Planning what you’ll do when you leave work is also essential to a successful retirement, says Mark Singer, co-author of The Six Secrets of a Happy Retirement. It’s important to consider what you’ll do with all your new-found free time. “That’s forty or fifty or sixty hours a week. You’re not going to just sit at home. Your spouse won’t let you do that,” Singer says.
Playing more golf and spending more time with family may not be enough. “After the honeymoon period, many people are bored. They have not thought through how they are going to replace the social interaction, structure, identity and sense of accomplishment they get from work,” says work and life coach Eileen Chadnick, the principal of Big Cheese Coaching.
Singer says prospective retirees need to think about their retirement well ahead of the big date. “You really have to visualize how you are going to spend your time in retirement at least six months, if not three years ahead of time to understand what you are going to do with all those hours you used to work.”
But he also believes that post-retirement life goals should be explored in parallel with financial planning for retirement. “If you want to travel more in retirement you need to put a number on how much that will cost so you factor your annual travel costs into your retirement budget.”
Basaraba’s primary advice for future retirees is not to quit work cold turkey. “You have the freedom to play a little bit with things that interest you and worry less about status. For example a former senior executive can mentor younger employees or work one or two days a week on strategy instead of being on call 24/7,” she says.
In fact working longer may even be good for your health. A 2008 study looking at age at retirement and mortality found that in comparison to subjects still employed, retirees had a 51% increase in all cause mortality. Furthermore, among retirees, a five year increase in age at retirement was associated with a 10% decrease in mortality.
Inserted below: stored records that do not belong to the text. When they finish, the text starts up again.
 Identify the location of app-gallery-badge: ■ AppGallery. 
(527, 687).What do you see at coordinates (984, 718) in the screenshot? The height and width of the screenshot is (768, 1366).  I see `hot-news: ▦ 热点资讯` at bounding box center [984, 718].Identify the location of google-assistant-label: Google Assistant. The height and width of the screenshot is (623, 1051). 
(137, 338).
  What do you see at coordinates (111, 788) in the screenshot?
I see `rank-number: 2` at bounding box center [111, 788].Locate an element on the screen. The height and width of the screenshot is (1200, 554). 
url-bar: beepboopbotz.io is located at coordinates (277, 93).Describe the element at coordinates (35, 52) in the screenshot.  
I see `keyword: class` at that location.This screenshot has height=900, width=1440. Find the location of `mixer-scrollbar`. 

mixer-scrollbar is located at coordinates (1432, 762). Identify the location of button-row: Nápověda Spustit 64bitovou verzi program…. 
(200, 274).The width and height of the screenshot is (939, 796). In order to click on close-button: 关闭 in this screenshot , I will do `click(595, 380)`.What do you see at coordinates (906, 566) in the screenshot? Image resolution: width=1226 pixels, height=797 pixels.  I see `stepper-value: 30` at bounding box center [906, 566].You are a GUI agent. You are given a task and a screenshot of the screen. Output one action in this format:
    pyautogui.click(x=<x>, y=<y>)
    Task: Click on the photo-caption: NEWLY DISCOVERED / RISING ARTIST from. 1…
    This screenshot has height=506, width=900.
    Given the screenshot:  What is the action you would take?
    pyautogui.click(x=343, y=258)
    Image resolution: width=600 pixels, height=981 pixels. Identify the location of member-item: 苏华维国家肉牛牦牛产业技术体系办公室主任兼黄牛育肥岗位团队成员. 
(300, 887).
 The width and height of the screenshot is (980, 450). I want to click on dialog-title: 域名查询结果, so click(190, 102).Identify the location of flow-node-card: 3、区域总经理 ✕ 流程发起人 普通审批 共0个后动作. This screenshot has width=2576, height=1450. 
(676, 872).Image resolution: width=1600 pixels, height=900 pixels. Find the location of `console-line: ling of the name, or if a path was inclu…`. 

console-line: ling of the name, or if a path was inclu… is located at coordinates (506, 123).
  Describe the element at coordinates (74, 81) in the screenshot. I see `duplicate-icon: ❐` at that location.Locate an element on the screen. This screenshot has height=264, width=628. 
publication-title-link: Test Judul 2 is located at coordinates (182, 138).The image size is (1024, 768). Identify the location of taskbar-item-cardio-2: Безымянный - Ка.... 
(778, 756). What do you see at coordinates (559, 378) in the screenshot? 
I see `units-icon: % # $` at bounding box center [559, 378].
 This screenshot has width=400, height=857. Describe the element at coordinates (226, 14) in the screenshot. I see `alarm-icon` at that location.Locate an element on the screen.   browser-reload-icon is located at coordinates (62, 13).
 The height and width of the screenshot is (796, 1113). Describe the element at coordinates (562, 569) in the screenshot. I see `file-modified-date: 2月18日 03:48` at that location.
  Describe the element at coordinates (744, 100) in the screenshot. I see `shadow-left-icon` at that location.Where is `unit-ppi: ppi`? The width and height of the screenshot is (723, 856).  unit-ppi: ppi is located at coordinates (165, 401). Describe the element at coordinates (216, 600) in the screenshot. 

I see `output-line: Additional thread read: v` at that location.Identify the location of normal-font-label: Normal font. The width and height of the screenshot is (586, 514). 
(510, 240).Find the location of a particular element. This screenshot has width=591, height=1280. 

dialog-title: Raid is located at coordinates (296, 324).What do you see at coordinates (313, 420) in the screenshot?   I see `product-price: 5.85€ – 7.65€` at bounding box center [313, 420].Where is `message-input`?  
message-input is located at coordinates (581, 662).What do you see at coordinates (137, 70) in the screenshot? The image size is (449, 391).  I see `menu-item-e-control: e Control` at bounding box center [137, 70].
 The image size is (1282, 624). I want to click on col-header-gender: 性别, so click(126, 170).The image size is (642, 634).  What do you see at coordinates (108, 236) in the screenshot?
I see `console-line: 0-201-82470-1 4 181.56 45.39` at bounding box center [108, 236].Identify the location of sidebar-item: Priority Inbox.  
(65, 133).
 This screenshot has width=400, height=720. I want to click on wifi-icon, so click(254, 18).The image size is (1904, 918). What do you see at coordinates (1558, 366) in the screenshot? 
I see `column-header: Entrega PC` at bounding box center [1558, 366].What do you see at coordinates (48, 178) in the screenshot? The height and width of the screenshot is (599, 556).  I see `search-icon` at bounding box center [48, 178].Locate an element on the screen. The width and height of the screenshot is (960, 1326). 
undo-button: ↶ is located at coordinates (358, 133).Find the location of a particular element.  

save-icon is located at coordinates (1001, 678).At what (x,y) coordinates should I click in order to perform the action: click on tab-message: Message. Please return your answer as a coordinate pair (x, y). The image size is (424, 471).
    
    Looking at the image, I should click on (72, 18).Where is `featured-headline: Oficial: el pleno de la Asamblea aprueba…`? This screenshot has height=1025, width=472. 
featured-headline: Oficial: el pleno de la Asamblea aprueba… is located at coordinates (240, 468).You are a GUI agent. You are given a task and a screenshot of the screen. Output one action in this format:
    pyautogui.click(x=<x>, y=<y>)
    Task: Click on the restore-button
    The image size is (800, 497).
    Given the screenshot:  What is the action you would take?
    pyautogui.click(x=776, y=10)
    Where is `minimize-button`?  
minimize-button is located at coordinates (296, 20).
However, Chadnick says staying at work longer or embracing a new career is not the answer for everyone. “You need to get in touch with your values and priorities. You may have an artistic and creative side you never had a chance to honour or nurture. Or, you may really want to volunteer and give back.”
When coaching clients approaching retirement, she takes them through a guided exploration to help find their compass for the next stage. “I ask them to look at their past and find peak moments that jazzed them. We peel back the layers to find out what it was about travel or building a new house that can be ‘right-sized’ into their life now.”
“Before you retire you need to consider what you need to thrive. You need to get to know yourself all over again,” Chadnick says.